— Begin Exercise materials —

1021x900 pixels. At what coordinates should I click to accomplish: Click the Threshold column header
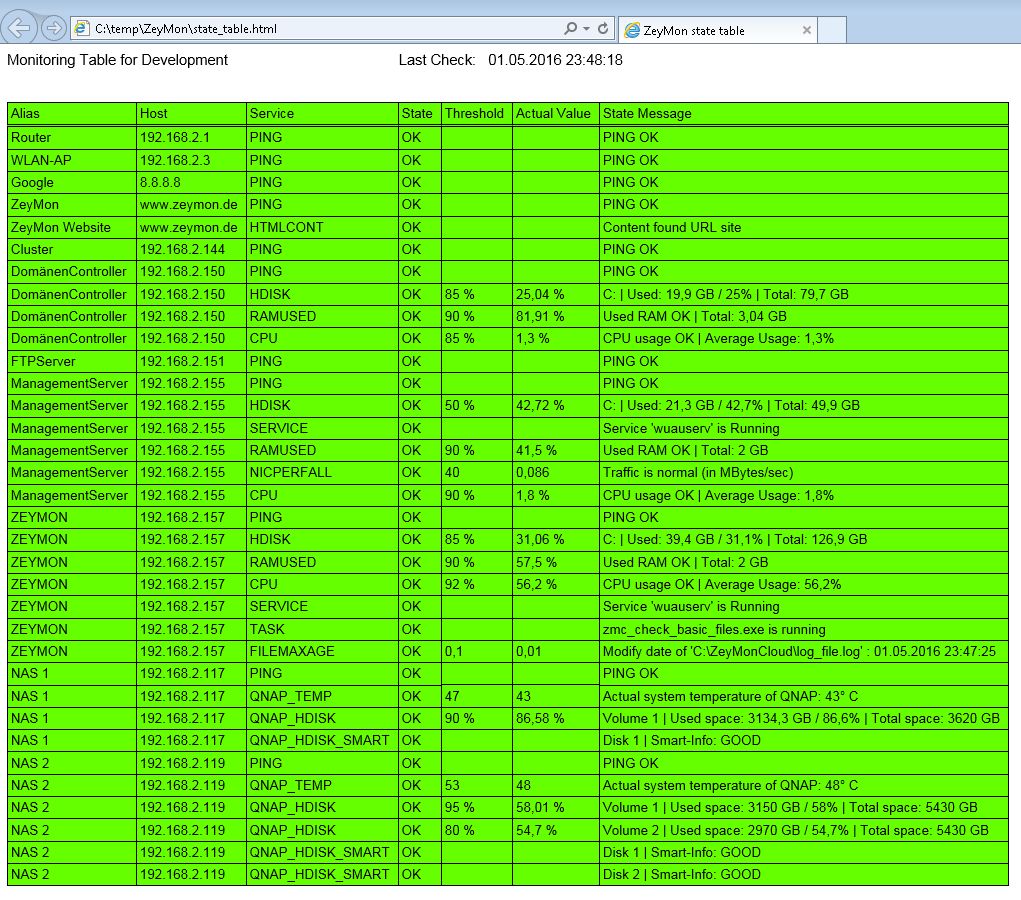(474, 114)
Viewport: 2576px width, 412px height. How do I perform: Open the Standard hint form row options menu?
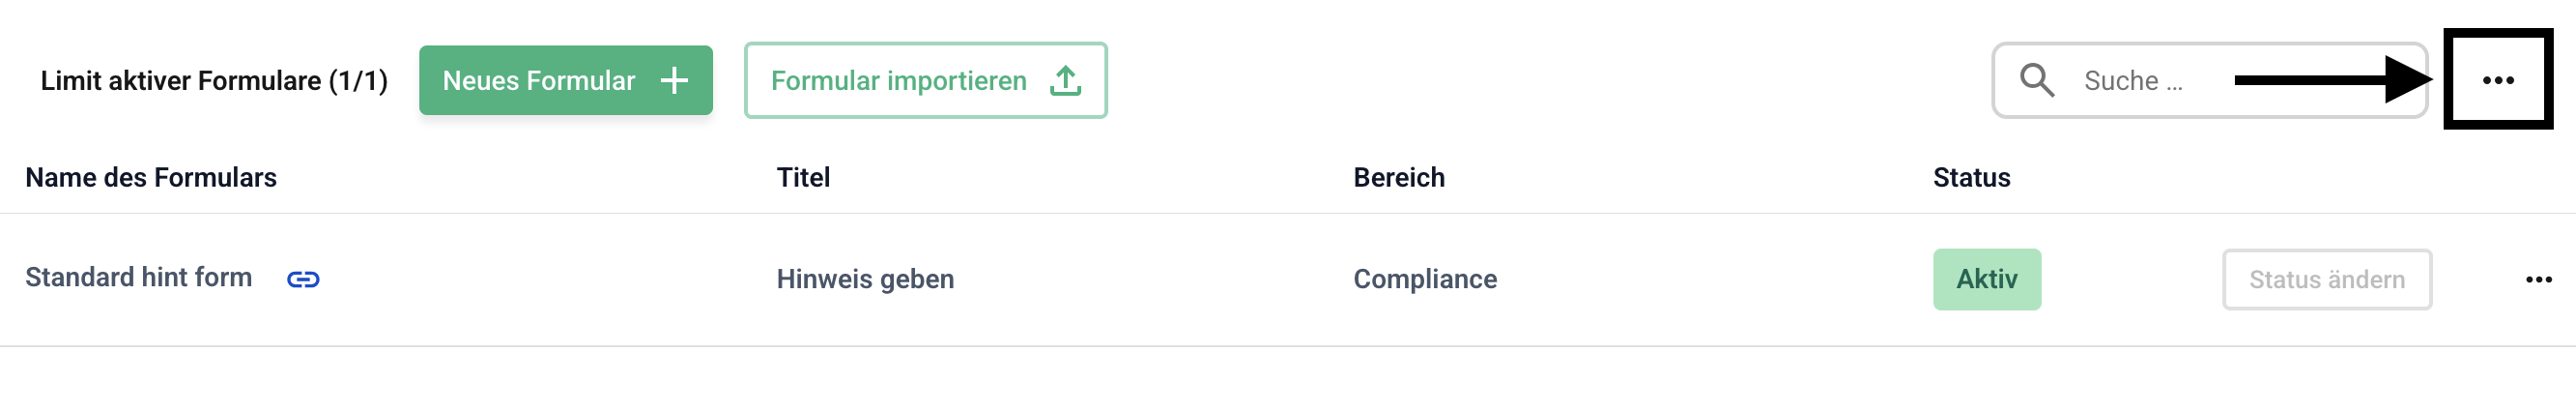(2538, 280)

— End Exercise materials —
— Begin Exercise materials —

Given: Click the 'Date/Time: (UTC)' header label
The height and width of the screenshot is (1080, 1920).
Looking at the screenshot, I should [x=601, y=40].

— End Exercise materials —
— Begin Exercise materials —

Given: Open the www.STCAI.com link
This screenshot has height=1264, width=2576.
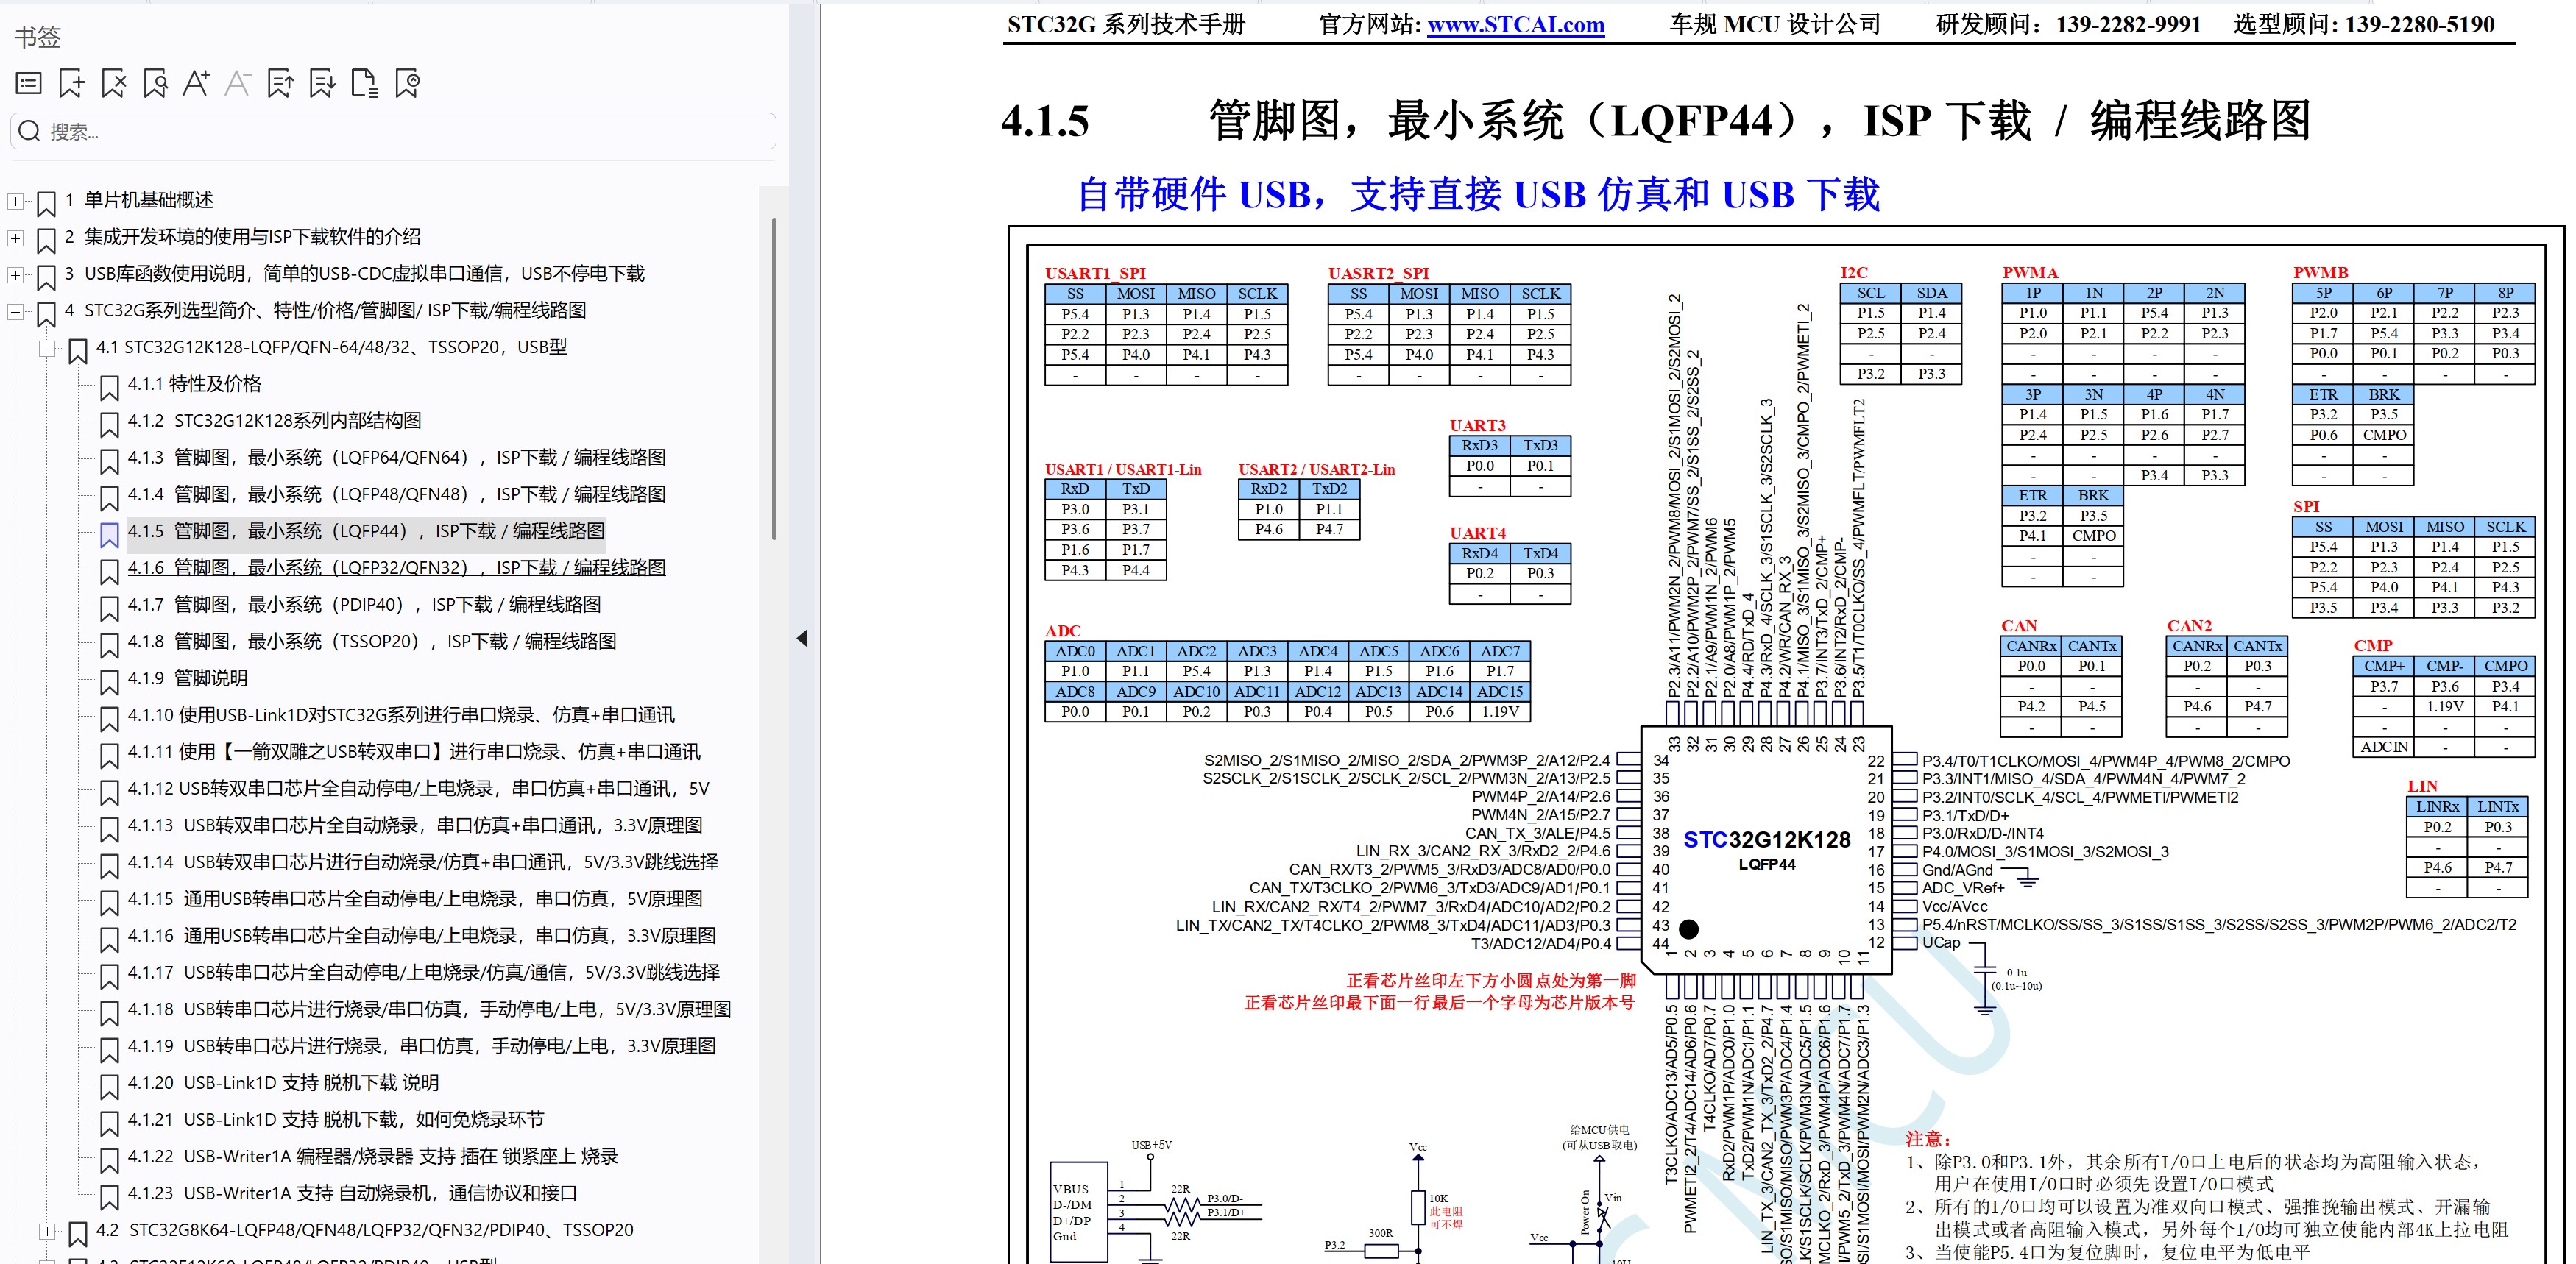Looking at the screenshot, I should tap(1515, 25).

— End Exercise materials —

• Work to be completed: Rewrite the lines from the one containing "Given: Click the" through the one containing "Looking at the screenshot, I should [x=601, y=40].", swapping "header label" for "column heading" and keeping everything else the same.

• Complete answer:
Given: Click the 'Date/Time: (UTC)' column heading
The height and width of the screenshot is (1080, 1920).
Looking at the screenshot, I should [x=601, y=40].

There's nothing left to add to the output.